Dan Loeb: "Herbalife’s Shares Are Worth $55-$68" Or Even "Well Above"

Tyler Durden's picture

Update: this is just getting better and better: flashing headlines that the SEC has opened an inquiry into Herbalife. Dow Jones adds that inquiry may not result in action. Stock slides on the news, however following speculation that the SEC may (or rather should) be investigating the various massive puts in HLF stock before the Ackman presentation in mid-December, it bounces. Total chaos, and all very exciting.

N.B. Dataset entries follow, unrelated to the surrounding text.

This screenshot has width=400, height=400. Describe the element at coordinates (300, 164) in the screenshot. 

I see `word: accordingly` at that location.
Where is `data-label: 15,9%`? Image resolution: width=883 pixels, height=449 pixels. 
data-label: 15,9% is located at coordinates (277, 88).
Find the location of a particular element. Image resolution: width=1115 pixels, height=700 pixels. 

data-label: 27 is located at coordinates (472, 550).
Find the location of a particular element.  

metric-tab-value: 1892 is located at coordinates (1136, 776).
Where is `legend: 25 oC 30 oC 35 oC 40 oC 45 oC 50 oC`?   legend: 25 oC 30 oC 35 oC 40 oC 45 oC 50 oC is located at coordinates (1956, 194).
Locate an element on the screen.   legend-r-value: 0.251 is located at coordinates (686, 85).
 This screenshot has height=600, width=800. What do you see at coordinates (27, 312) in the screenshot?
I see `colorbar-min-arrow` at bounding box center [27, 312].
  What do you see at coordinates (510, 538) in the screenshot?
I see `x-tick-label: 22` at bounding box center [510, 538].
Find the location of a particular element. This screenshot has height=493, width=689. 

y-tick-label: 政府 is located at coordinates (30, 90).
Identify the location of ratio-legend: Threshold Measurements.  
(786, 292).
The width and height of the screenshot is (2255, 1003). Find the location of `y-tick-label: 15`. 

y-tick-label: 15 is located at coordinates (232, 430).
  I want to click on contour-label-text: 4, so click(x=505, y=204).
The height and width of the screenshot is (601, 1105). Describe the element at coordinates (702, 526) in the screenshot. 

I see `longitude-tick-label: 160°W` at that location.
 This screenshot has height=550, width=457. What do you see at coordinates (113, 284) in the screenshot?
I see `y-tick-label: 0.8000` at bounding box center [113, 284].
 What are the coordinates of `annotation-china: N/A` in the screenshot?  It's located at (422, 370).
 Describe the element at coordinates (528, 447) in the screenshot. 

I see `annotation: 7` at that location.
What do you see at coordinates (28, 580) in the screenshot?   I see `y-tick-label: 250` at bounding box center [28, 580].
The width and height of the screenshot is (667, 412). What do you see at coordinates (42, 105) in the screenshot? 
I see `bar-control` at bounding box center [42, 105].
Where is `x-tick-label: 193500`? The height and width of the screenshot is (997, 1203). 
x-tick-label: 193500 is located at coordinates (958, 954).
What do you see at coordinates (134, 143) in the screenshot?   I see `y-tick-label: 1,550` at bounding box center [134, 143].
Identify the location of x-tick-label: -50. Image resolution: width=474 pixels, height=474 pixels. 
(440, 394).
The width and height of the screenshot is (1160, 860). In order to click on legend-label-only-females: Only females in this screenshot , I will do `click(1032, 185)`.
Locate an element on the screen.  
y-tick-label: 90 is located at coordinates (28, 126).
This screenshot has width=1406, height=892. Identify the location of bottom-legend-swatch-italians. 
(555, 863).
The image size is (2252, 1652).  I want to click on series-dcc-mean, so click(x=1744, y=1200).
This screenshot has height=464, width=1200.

One guy (whose positive P&L in 2012 was primarily thanks to the gap lower in HLF in the last two weeks of 2012, since filled entirely and then some), says $0. Another guy, whose nearly $10 billion hedge fund was up 30% in 2012, says over $60. Whom do you trust? As far as we are concerned, the second Tilson goes long, we dump everything.

From Loeb's letter:

The pyramid scheme is a serious accusation that we have studied closely with our advisors. We do not believe it has merit. The short thesis rests on the notion that the FTC has been asleep at the switch, missed a massive fraud for over three decades, and will shortly awaken (at the behest of hedge fund short seller) to shut down the Company. We find this thesis to be preposterous, particularly since the FTC has been sensitive to frauds of this kind. Since 1997, the FTC has brought 13 separate cases against alleged pyramid schemes.

 

While the short seller’s presentation was lengthy, it presented no evidence to show that Herbalife has crossed a line that would compel regulators to shut it down. Indeed, there was very little “new” news in the presentation and when pressed in later interviews, even the short seller conceded that the FTC was not looking at Herbalife’s practices. In our experience, expert regulators like those at the FTC do not respond to sudden pressure from hedge fund whistleblowers by acceding blindly to their demands. Finally, even if there were some regulatory intervention that changed how the company does business, we are comforted by the fact that 80% of Herbalife’s revenues come from overseas.

 

If management were to deploy its existing $950 million buyback authorization in the $40-45 range (only taking leverage to approximately 1.5x), we estimate that run-rate EPS for 2013 could be $5.50-5.70 using the reduced share count. Applying a modest 10-12x earnings multiple suggests Herbalife’s shares are worth $55-$68, offering 40-70% upside from here and making the company a compelling long investment for Third Point. Given that the Company has historically traded more in the 12-14x range (and traded at 16-20x earnings through much of 2011 and early 2012), the opportunity for the Company to tell its side of the story tomorrow at its Analyst Day in New York, and the significant short interest, we believe shares could even trade well above our current price target.